And Now You Know: The Harry Lee was once an Excursion Boat

Published 8:14 am Sunday, July 29, 2018

By Mike Louviere

Shortly after the steel bridge was built across the Sabine River at the foot of Green Avenue, plans were made to develop the land alongside the new highway in Louisiana. Eventually, this area would be known as “East Orange” and would be a strip of nightclubs and gambling establishments.

The most famous of the places to gamble was the Showboat. Over its life, the Showboat would be the most notorious of the places. It was well known that the owners did not like to see anyone win their money. There was a report that when the water level was low and clear that from the walkway to the boat from the shore, one could see many billfolds and wallets lying on the bottom. The owners had been robbed of their money and the billfolds and wallets tossed into the water. Largely forgotten is the former life of the Showboat.

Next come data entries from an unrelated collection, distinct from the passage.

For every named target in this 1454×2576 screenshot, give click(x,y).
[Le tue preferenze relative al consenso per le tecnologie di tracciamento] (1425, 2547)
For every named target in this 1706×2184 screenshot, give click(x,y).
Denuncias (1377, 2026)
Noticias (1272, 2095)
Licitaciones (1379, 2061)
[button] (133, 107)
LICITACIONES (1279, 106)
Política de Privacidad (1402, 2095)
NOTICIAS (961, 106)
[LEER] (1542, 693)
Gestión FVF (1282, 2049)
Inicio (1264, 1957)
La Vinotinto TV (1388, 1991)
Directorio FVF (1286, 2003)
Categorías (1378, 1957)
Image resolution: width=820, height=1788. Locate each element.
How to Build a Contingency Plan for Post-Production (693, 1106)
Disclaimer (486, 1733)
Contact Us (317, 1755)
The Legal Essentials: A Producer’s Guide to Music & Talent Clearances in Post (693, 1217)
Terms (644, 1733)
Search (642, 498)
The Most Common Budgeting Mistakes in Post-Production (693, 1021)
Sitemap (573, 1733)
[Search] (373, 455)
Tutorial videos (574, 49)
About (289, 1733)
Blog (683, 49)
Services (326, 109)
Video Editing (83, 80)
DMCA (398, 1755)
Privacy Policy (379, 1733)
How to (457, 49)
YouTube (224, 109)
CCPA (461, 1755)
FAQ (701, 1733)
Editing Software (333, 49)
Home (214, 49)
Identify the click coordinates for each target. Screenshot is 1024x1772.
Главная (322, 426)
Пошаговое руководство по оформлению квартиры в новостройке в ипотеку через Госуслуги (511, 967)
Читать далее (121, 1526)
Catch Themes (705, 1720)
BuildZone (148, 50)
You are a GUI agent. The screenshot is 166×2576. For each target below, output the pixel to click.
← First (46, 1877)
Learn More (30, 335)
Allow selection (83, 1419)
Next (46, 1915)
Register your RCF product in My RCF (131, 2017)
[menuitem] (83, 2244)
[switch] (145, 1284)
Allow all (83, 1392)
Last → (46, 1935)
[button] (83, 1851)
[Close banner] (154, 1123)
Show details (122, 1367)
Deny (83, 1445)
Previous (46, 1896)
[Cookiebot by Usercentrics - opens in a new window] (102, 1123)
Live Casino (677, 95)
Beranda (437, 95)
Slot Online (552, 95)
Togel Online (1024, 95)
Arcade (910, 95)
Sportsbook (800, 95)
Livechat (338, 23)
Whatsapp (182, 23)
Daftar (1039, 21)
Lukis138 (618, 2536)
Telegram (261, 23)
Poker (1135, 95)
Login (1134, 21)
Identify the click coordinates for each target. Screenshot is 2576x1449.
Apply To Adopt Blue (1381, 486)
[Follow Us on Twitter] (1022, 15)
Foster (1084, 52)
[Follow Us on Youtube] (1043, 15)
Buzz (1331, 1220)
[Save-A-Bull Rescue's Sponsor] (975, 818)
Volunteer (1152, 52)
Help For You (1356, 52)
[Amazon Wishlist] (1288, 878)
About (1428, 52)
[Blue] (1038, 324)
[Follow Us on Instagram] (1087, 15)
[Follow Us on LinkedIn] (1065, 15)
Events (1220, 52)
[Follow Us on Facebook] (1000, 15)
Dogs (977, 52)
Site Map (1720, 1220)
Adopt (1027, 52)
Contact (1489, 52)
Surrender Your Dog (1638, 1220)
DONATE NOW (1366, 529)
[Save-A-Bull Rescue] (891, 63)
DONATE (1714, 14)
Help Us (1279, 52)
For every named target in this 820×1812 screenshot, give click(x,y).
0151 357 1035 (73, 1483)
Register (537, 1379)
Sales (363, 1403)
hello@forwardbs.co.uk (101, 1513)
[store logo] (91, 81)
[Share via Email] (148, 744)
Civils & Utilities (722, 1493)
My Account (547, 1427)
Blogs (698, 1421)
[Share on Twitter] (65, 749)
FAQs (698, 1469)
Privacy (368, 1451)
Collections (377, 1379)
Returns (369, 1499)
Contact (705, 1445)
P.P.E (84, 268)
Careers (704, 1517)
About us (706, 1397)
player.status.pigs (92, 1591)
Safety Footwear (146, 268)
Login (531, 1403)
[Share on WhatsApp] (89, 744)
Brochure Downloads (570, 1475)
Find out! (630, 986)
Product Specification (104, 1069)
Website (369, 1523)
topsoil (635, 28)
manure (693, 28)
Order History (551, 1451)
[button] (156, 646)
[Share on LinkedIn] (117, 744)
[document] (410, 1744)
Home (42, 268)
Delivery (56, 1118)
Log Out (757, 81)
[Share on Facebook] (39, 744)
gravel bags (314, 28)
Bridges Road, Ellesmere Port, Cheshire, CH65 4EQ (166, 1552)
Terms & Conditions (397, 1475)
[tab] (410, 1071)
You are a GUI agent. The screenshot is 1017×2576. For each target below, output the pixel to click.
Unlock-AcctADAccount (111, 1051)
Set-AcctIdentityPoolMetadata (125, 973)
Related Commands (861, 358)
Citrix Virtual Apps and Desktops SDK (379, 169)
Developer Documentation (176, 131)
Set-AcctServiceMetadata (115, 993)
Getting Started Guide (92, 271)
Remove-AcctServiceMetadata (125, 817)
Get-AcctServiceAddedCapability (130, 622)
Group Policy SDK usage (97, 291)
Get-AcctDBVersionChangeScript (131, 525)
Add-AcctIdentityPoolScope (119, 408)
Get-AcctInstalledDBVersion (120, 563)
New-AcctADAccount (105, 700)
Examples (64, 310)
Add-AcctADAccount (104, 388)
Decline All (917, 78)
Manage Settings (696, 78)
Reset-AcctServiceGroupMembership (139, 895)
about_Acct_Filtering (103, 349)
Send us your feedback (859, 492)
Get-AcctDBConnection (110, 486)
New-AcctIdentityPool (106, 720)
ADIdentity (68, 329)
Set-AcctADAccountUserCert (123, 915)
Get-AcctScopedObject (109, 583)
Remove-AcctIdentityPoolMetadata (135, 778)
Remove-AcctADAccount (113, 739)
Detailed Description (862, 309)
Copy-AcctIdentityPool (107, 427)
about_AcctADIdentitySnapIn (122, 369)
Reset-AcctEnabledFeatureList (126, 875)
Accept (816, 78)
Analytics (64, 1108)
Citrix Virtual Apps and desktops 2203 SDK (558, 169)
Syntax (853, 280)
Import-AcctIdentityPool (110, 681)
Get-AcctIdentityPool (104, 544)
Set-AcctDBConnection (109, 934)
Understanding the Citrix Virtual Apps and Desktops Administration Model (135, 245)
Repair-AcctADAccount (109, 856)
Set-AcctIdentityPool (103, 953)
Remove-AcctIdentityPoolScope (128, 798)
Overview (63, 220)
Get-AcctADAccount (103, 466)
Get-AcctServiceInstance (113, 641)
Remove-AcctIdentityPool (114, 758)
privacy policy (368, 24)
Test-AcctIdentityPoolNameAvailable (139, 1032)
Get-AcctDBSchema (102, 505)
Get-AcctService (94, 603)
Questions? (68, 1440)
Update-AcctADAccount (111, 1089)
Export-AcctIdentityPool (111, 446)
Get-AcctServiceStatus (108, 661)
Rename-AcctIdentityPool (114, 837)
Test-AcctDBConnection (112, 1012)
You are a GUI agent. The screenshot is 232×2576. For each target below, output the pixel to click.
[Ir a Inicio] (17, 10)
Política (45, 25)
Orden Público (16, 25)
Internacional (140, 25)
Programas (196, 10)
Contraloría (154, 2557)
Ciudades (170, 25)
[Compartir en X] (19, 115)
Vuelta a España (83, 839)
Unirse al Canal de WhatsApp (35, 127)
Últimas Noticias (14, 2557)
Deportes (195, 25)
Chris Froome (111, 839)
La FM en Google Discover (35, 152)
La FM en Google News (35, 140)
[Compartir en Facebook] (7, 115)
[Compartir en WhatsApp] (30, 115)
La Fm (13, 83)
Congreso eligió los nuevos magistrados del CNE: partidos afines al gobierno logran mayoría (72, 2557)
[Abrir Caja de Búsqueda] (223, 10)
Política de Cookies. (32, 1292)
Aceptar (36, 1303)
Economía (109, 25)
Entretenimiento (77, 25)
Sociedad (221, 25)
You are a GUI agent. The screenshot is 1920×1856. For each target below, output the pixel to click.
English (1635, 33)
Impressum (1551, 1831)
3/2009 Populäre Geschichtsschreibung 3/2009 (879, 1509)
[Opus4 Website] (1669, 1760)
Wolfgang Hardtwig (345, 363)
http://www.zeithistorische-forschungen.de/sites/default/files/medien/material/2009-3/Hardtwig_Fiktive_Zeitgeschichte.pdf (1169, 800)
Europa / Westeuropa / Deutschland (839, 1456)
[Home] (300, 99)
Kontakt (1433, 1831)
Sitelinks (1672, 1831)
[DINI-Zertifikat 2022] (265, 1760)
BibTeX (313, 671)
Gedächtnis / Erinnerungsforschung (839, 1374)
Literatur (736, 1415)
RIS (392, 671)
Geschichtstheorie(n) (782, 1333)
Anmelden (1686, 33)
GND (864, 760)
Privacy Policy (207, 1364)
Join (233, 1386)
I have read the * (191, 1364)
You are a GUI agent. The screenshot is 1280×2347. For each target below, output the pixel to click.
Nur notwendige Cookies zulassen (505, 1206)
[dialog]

The sternwheel paddleboat had been designed to cruise inland waterways. She had been named the Harry Lee and had a sister ship, the Robert E. Lee. By 1930, the Harry Lee had come to Orange and was serving as an excursion boat on the Sabine River.

An advertisement in the Orange Leader in July 1930 announced: “The showboat will be here Saturday. Several parties are planning to be on the showboat Harry Lee when it leaves here on its Saturday night cruise from here. The boat will leave here at 8:30 O’clock. The showboat has not been to Orange in over a week, as the latest excursion was cancelled so that repairs could be made to the boat.”

Joseph Peck the general manager of the Harry Lee was an old-time showman who had been associated with New York stage productions for many years and for years had been on the musical comedy road shows on their southern and western tours.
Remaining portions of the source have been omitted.